◆ **Extracto de la página**
Todavía pueden verse en Capri restos de las doce lujosas villas que esperaban la llegada de Tiberio y de su reducido séquito. Alrededor, tres cinturones de casas pequeñas y naves para acoger a su guardia pretoriana, aunque la seguridad del emperador la ofrecía de forma natural la propia isla, con dos únicos accesos, jalonados por un centenar de tiendas que ocupaban soldados de élite. Capri es un islote de 10 km2 y un perímetro de 17.000 metros, imposibles de recorrer a pie, lo que le garantizaba a Tiberio una seguridad que en Roma no tenía con el intrigante y ambicioso Sejano. La explanada que la coronaba, estaba ocupada en su totalidad por las villas imperiales, los edificios que acogían los lugares de esparcimiento del silencioso emperador y las casas de los pretorianos.

Poco después de llegar a la isla, Tiberio llamó al centurión jefe, lo acercó a una ventana y le ordenó que demoliera todas las construcciones del entorno, porque quería hacer una pista para, desde allí, ver trotar a sus caballos. La orden no admitía interpretaciones: “Si hay resistencia emplea la fuerza con todas las consecuencias, pero al atardecer todo eso tiene que estar dispuesto para comenzar la demolición mañana. En diez días quiero ver desde esta ventana correr a mis caballos”... Caprichos de emperador, sí, pero hay que trasladarse al día y al lugar para entender que las veleidades imperiales se convertían en normas de obligado cumplimiento, sin réplica posible.

◆ **Datos recopilados**
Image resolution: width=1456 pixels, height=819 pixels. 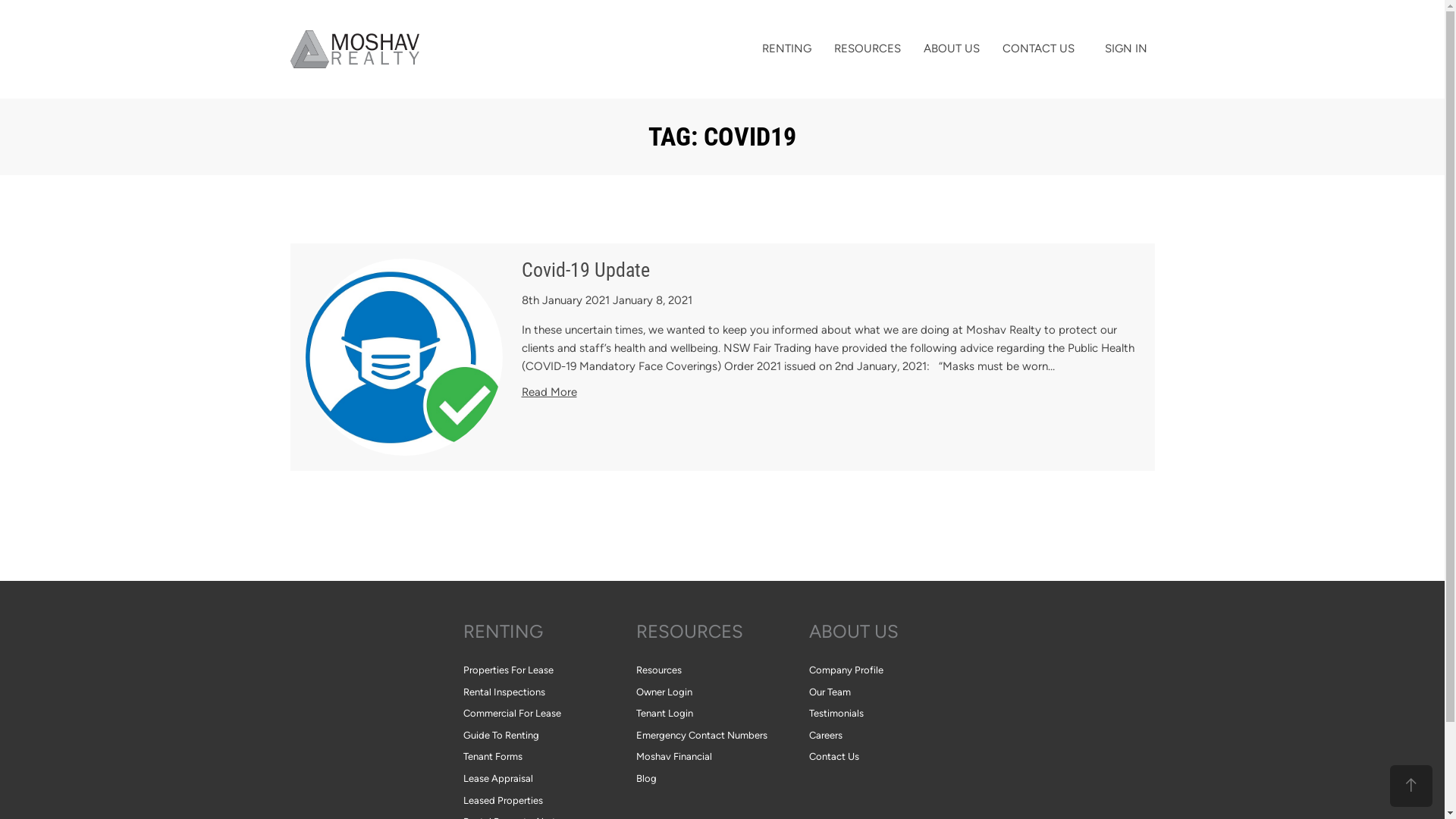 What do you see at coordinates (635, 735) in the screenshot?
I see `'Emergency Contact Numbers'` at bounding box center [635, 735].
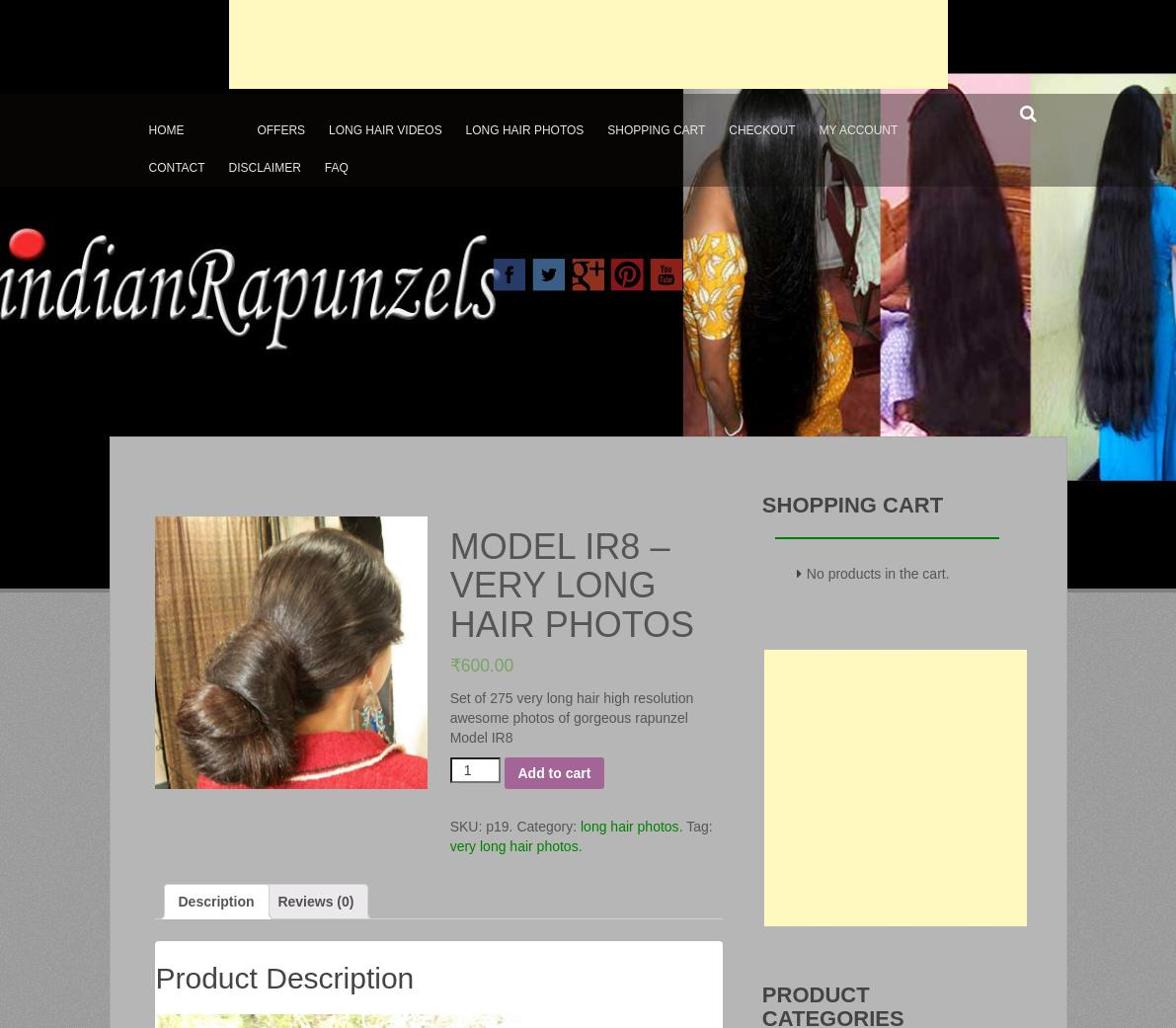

◆ **Objetivo de la tarea**
Transcribe tal cual, del texto sobre Tiberio en Capri, el fragmento que se abre con las palabras que contienen «Poco después de» y se cierra con «sin réplica posible.».

◆ **Respuesta del ejercicio**
Poco después de llegar a la isla, Tiberio llamó al centurión jefe, lo acercó a una ventana y le ordenó que demoliera todas las construcciones del entorno, porque quería hacer una pista para, desde allí, ver trotar a sus caballos. La orden no admitía interpretaciones: “Si hay resistencia emplea la fuerza con todas las consecuencias, pero al atardecer todo eso tiene que estar dispuesto para comenzar la demolición mañana. En diez días quiero ver desde esta ventana correr a mis caballos”... Caprichos de emperador, sí, pero hay que trasladarse al día y al lugar para entender que las veleidades imperiales se convertían en normas de obligado cumplimiento, sin réplica posible.